Alors que les négociations européennes sur la réforme de la Pac vont s’intensifier juste après la trêve estivale, Jean-Marie Séronie estime que la proposition de la Commission européenne du 1er juin 2018, base de travail pour les négociations, constitue une réforme bien plus profonde qu’il n’y paraît. L’ agro-économiste n’est pas certain que la proposition faite par Phil Hogan réponde pleinement aux attentes, tant des agriculteurs, que de la société civile.
[Interview] Jean-Marie Séronie décrypte les enjeux de la réforme de la Pac
De quoi ont besoin les agriculteurs bénéficiaires ? Jean-Marie Séronie estime que les agriculteurs doivent être soutenus sur deux points majeurs. Il y a d’abord la question de la volatilité des prix. Mais, selon le spécialiste, la Commission européenne n’a, en matière de gestion des risques, « aucune action et aucune conception, si ce n’est de dire que les aides directes constituent un tampon. Ce n’est pas une politique moderne pour bien appréhender la gestion des risques. »
Deuxième point majeur : la transition écologique. « Sur le volet environnemental, la Commission européenne ne propose rien ! Elle enlève toute dimension commune de la Pac, et demande aux Etats de bâtir des plans stratégiques nationaux, en fonction d’objectifs définis au niveau européen, en fonction du budget qui vous est donné. »
« Ces deux points devraient constituer le socle de la prochaine réforme », insiste-t-il.
Sur la forme, la proposition de la Commission européenne interpelle : « L’Europe se dirige-t-elle vers une renationalisation rampante de sa politique agricole ? Ou s’agit-il d’une décentralisation de la Pac pour une meilleure efficacité ? C’est le double regard d’une même réalité. En rapprochant la décision du terrain, on sera plus proche des besoins des gens et des territoires. Mais on va créer des distorsions de concurrence en matière de soutien économique mais aussi en matière environnementale. »
S’agit-il ainsi de la première étape d’une renationalisation complète de la Pac, première politique intégrée de l’Union européenne ? « Cela y ressemble », selon Jean-Marie Séronie.
La première étape d'une renationalisation complète de la Pac ?

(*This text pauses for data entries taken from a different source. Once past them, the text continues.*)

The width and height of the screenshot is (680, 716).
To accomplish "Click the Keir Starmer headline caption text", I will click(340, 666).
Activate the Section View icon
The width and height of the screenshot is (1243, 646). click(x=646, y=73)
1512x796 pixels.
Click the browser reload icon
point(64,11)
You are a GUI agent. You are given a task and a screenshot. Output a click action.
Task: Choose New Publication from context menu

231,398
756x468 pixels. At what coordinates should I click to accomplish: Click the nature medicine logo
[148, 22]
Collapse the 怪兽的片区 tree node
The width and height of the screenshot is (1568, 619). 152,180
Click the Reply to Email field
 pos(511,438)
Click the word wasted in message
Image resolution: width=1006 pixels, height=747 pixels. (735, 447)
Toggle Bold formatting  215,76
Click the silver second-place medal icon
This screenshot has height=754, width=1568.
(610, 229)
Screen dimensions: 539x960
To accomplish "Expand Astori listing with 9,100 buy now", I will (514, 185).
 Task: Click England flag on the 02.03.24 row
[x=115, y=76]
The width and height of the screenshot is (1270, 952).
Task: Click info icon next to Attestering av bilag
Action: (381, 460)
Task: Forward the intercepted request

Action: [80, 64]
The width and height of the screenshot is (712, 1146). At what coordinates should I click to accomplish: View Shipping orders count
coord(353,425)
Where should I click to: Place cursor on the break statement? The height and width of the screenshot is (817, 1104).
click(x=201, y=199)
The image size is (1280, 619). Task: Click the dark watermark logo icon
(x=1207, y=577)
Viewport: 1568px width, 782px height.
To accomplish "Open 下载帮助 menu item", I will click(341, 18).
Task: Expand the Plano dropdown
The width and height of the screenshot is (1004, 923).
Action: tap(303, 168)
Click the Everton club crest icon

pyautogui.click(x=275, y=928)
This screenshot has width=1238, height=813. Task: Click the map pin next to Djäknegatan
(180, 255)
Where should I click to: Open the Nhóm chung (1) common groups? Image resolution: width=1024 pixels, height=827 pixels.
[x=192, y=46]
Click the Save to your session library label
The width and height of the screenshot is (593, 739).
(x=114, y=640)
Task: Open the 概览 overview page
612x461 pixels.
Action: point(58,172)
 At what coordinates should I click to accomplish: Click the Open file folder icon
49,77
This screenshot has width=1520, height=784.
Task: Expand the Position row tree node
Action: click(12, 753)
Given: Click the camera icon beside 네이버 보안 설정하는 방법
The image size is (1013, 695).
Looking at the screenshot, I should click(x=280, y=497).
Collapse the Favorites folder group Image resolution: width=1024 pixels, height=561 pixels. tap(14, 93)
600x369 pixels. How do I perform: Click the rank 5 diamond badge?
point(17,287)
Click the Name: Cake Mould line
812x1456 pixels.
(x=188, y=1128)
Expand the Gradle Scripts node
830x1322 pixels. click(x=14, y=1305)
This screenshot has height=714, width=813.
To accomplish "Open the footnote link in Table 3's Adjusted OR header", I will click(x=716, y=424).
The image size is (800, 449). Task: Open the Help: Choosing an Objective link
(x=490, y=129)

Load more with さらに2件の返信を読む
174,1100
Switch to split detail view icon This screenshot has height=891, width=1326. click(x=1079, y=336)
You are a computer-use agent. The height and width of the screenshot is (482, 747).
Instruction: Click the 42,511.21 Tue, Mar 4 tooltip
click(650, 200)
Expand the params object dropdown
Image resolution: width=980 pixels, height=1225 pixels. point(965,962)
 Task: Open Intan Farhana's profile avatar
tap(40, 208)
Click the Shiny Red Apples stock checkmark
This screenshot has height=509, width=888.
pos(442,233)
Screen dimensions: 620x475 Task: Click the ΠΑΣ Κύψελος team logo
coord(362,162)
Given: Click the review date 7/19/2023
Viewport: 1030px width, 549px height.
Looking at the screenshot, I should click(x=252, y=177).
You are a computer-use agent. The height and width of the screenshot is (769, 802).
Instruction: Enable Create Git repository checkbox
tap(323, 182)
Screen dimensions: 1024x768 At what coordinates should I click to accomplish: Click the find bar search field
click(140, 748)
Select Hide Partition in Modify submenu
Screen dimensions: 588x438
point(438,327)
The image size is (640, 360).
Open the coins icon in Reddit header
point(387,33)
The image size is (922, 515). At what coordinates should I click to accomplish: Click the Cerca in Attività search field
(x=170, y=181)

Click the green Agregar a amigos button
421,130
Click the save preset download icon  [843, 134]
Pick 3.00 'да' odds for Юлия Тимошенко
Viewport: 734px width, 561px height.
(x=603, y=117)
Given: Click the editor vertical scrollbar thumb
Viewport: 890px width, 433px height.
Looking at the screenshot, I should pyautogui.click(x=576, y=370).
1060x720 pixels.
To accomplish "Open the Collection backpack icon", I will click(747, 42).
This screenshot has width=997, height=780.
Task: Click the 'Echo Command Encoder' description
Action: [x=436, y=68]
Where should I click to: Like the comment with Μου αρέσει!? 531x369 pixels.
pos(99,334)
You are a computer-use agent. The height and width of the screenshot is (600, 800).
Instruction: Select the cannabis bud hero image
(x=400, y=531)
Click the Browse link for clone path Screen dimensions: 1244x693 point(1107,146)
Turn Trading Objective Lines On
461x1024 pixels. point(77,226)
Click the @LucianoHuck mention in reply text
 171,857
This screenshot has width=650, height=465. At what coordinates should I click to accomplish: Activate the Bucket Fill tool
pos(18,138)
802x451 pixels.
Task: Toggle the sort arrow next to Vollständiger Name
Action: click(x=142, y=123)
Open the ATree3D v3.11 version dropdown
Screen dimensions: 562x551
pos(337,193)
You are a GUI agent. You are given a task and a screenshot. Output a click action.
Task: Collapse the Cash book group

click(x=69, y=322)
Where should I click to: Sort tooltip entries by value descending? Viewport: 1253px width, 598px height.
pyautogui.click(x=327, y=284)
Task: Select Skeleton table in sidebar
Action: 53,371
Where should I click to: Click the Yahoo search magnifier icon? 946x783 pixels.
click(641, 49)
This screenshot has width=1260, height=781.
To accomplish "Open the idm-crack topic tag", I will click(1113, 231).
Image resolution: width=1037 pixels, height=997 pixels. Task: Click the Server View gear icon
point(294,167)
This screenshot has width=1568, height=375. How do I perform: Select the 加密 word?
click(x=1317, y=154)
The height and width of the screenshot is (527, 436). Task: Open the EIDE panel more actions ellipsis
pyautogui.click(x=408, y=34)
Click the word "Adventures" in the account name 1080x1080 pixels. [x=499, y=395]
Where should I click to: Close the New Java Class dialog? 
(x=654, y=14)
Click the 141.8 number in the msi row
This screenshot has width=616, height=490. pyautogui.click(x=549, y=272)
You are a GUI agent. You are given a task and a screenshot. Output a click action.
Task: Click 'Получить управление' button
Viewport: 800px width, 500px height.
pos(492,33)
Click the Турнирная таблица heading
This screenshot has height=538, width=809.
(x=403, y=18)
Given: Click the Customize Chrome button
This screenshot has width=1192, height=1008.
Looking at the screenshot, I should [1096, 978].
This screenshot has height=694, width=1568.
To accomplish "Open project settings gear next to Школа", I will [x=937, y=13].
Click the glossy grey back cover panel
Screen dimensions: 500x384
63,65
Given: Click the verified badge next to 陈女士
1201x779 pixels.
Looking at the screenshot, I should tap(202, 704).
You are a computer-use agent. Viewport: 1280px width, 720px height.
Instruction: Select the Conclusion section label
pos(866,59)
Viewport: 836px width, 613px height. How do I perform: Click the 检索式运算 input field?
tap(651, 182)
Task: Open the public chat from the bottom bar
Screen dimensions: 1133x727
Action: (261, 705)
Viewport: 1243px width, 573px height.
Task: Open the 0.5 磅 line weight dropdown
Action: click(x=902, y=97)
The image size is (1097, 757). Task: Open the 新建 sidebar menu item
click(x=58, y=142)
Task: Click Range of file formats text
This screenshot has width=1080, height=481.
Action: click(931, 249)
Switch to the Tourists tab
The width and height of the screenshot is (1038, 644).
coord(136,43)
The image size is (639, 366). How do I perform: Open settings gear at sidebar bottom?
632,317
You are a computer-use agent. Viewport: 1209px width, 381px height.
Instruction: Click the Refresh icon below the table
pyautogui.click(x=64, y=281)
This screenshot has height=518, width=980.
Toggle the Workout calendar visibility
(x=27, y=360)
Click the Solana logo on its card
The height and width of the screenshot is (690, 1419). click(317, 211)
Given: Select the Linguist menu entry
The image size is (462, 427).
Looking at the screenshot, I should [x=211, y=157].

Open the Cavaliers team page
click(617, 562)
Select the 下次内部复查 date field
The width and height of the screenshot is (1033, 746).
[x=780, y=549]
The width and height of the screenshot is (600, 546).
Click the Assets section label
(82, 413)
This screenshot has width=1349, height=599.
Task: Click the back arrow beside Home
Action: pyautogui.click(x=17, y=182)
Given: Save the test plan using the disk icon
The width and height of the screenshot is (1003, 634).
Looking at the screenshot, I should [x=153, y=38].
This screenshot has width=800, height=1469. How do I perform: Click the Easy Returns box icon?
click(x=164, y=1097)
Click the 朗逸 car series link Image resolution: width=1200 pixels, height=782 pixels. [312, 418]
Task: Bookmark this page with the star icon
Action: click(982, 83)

Jean-Marie Séronie se projette aussi sur, non pas la négociation en cours, mais sur la réforme d’après, celle pour la Pac 2027-2034. « De 2020 à 2027, chaque Etat aura conduit ses propres actions avec le budget défini par Bruxelles. L’étape d’après, en 2027, les Etats membres pourront être tentés de vouloir gérer leurs propres actions avec leur propre budget, sans que celui-ci transite par Bruxelles. »
Mais alors ? La proposition bruxelloise ne constitue-t-elle pas une réforme beaucoup plus importante que ce que la Commission ne laisse paraître ? « Sur le fond, pourquoi pas ? Mais dans ce cas, il faut que cette proposition de réforme soit un vrai acte politique. » Autrement dit, qu’elle soit pleinement assumée. « Or aujourd’hui, nous sommes dans la précipitation ! »
Par ailleurs, la proposition de la Commission européenne bouleverserait les équilibres institutionnels européens : seule la Commission, et non plus le trilogue Commission-Conseil-Parlement – agréerait les plans stratégiques nationaux. « Le Parlement européen perdrait son pouvoir de codécision. »
Pierre Bascou, directeur de la direction en charge de la durabilité et de l’aide au revenu, à la direction générale de l’agriculture de la Commission européenne, l’a récemment rappelé à l’occasion du débat Afja-APCA sur la Pac : Bruxelles souhaite obtenir un accord politique global sur la réforme d’ici le printemps 2019, « avant les élections européennes », qui se tiendront fin mai 2019. « A-t-on le temps, en quelques mois, de boucler une telle réforme ? » Au regard de ce calendrier serré, « les différents acteurs ne vont-ils pas jouer la montre ? », questionne l’agro-économiste. Réponse dans quelques mois.